Presentation Authors: Chirag Gordhan*, Rebecca Zee, Michael Hsieh, Washington, DC
Introduction: Megaureter is categorized as any combination of nonrefluxing, refluxing, obstructing, or nonobstructing. Classically, nonobstructing megaureter does not progress to obstruction. Management generally includes follow-up imaging and functional studies with intervention at time of disease progression. Intervention includes ureteral stent, endoscopic dilation, or ureteral re-implantation. Kaefer et al. described a technique of distal ureteral dismemberment and direct reimplantation as a temporizing measure. In this paper, we describe a modified Kaefer approach using the DaVinci robot in a 17-year-old male with a left megaureter that evolved from no obstruction to symptomatic obstruction.
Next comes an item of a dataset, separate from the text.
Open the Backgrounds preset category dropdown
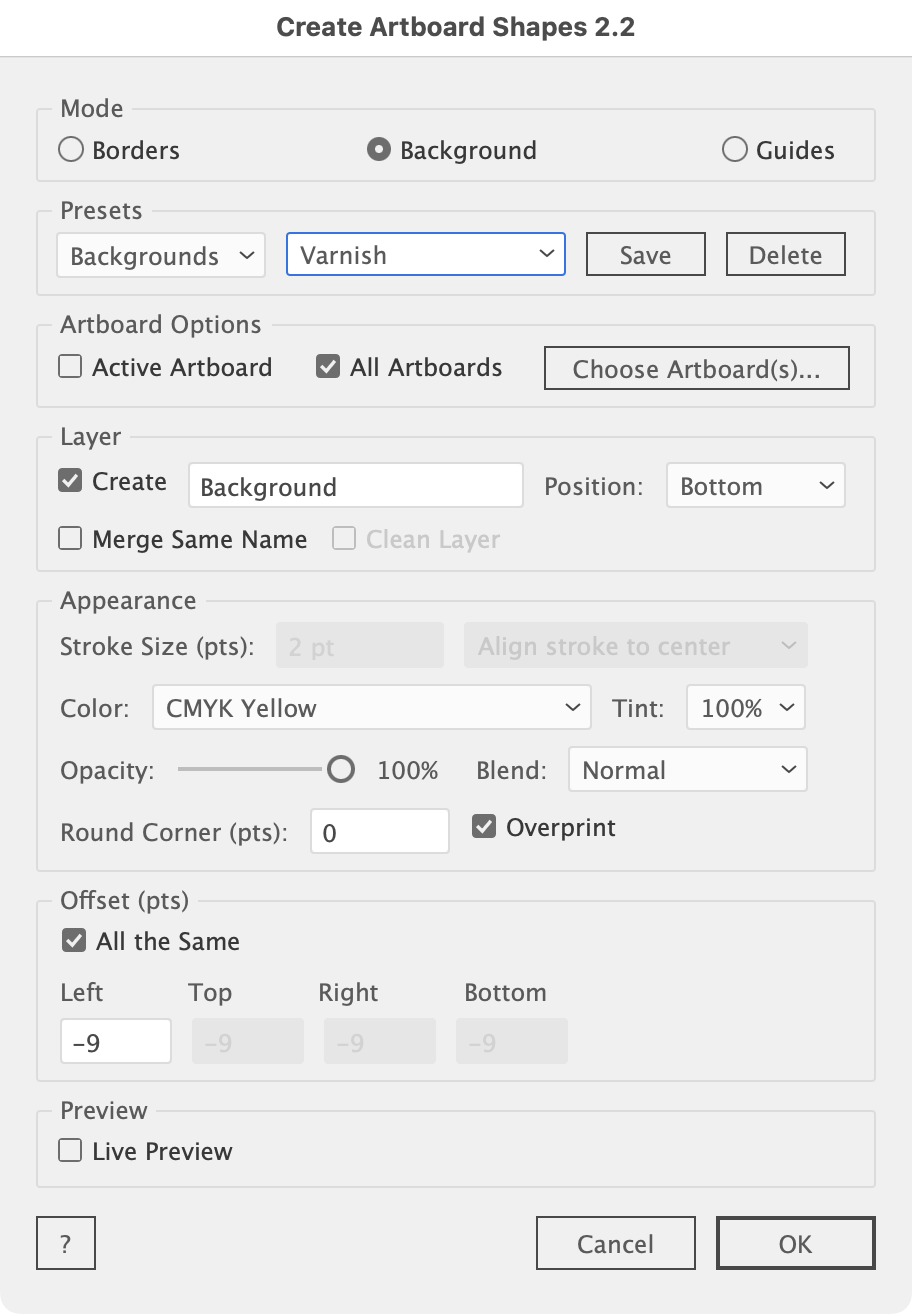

Methods: Our patient is a 17-year-old male who was diagnosed with a nonobstructing, nonrefluxing megaureter during childhood. Serial functional imaging confirmed a lack of obstruction. He had no history of UTIs. He recently re-presented with left flank pain. Repeat imaging revealed a persistent megaureter. MAG3 renogram demonstrated preserved function (Left 44%, right 56%) and high grade UVJ obstruction with T1/2 of 41 minutes and 3% upright drainage. Of note, patient complained of flank pain during the post-Lasix portion of the exam. Given these findings we offered surgical correction. _x000D_
After general anesthesia was achieved we performed cystoscopy and retrograde pyelogram that revealed a significantly dilated and tortuous ureter. We attempted stent placement, but due to tortuosity of the ureter we were unsuccessful and a sensor wire was left in place at the mid-ureter. Three robotic ports were placed and the robot was docked. The left distal ureter was mobilized. A ureterotomy was made proximal to the UVJ obstruction. A cystotomy was made next to the ureterotomy. A ureteral stent was advanced over the pre-placed wire through the native ureteral orifice, proximal ureter, out the ureterotomy, and into the cystostomy. This resulted in both ends of the stent in the bladder. A ureterovesical anastomosis was performed. A JP drain and Foley were left in place.
Results: The patient was discharged the next day after discontinuation of drains. Ultrasound at 6 weeks showed resolution of megaureter. MAG3 at 3 months demonstrated preserved renal function with minimal left hydronephrosis and no evidence of obstruction (T1/2 4 minutes). In the office, the patient reported resolution of flank pain and minimal pain with voiding.
Conclusions: The treatment of primary obstructing megaureter remains controversial, however, with careful patient selection a NUC using the DaVinci is a safe, and viable option.